> **Exercise input**
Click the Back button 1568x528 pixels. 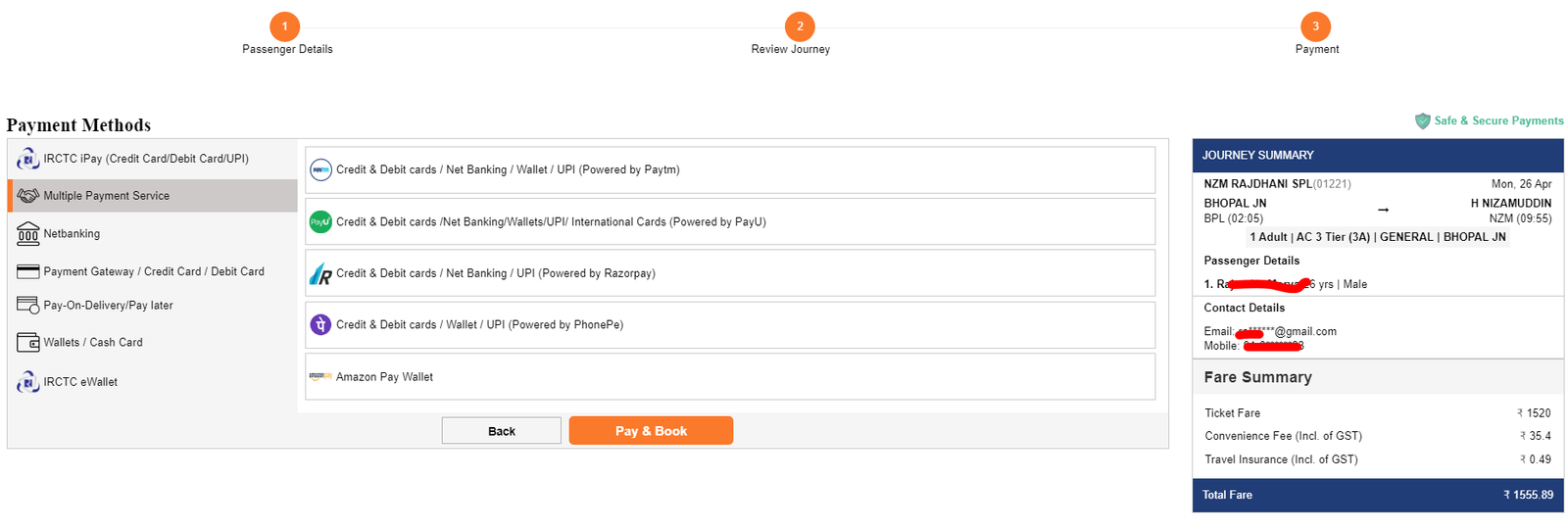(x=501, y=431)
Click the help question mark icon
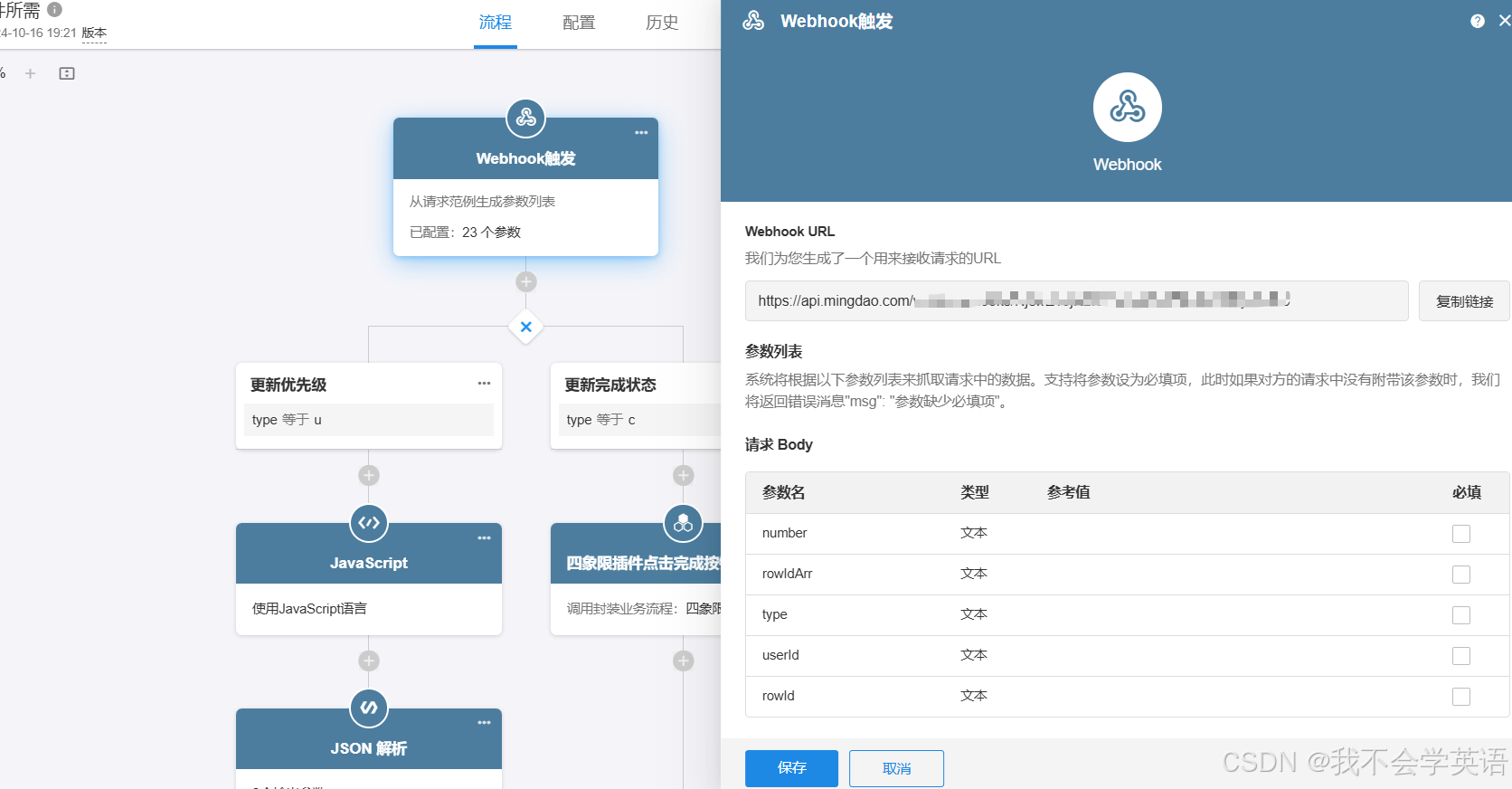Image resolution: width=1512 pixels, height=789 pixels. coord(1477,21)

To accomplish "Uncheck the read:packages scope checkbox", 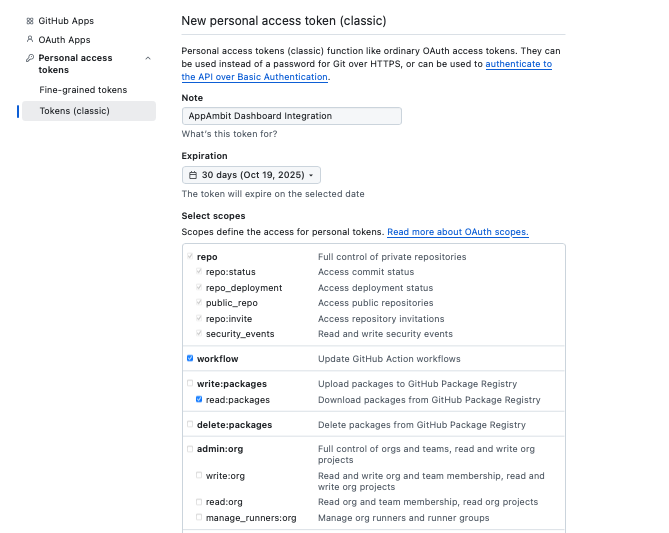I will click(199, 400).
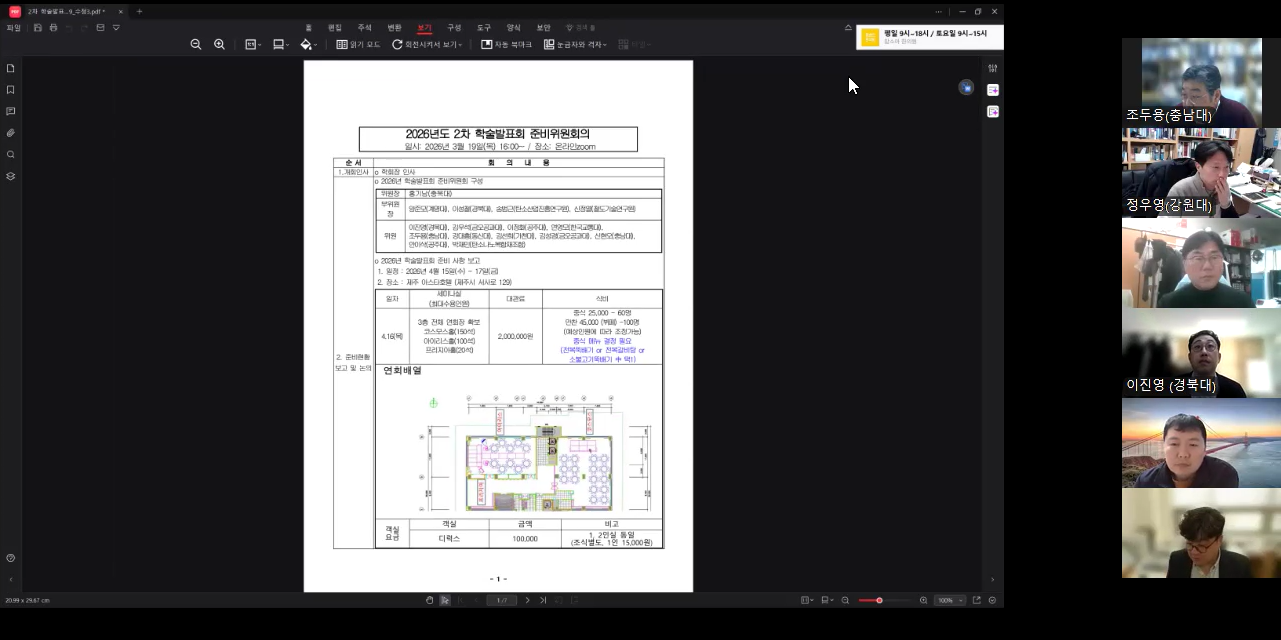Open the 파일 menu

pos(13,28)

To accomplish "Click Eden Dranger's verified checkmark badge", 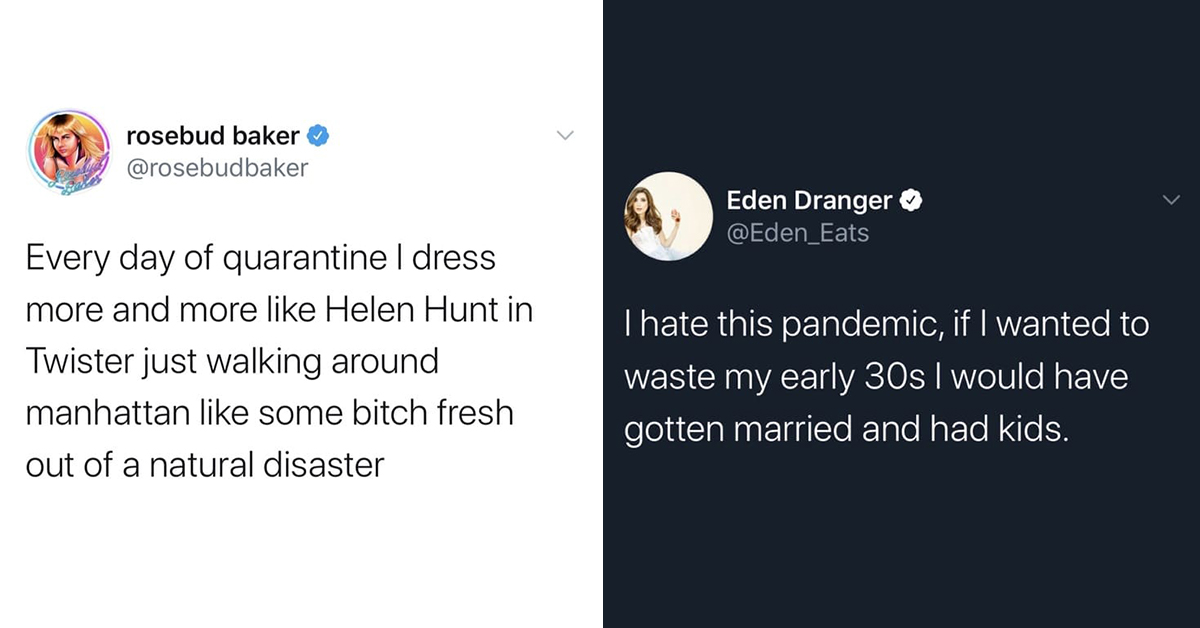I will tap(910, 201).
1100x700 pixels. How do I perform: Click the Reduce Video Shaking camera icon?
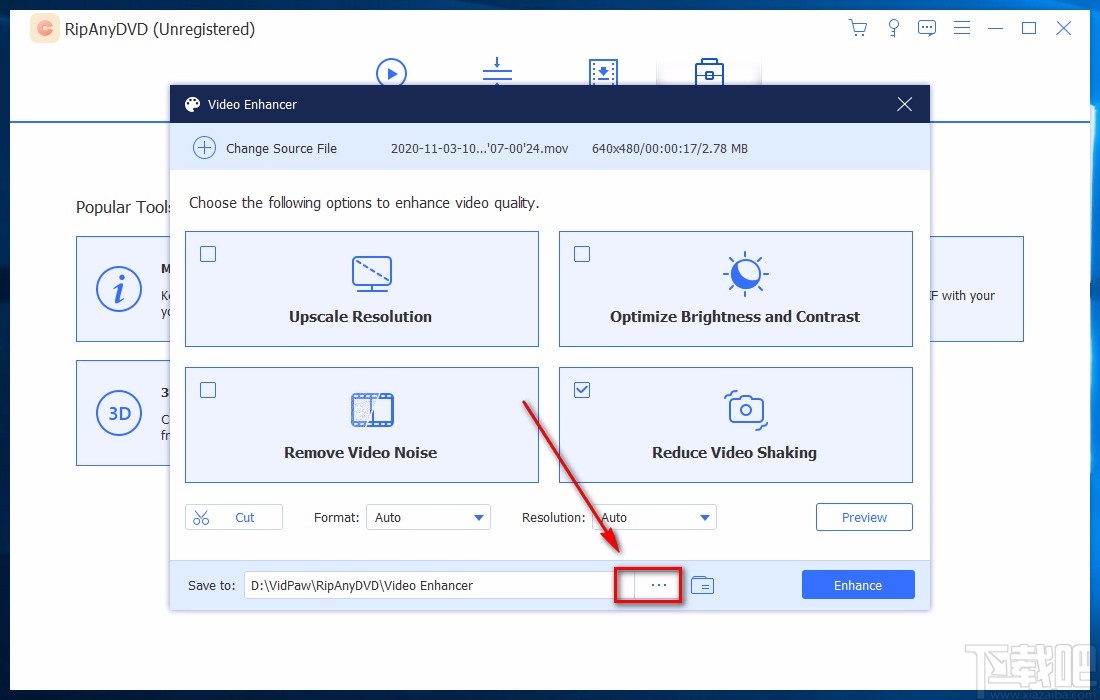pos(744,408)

> **Try it**
Everything from the line with "1100x700 pixels. How" through the final line of the records above should be written out exactly, minus the pictures.

> **Written response**
1100x700 pixels. How do I perform: Click the Reduce Video Shaking camera icon?
pos(744,408)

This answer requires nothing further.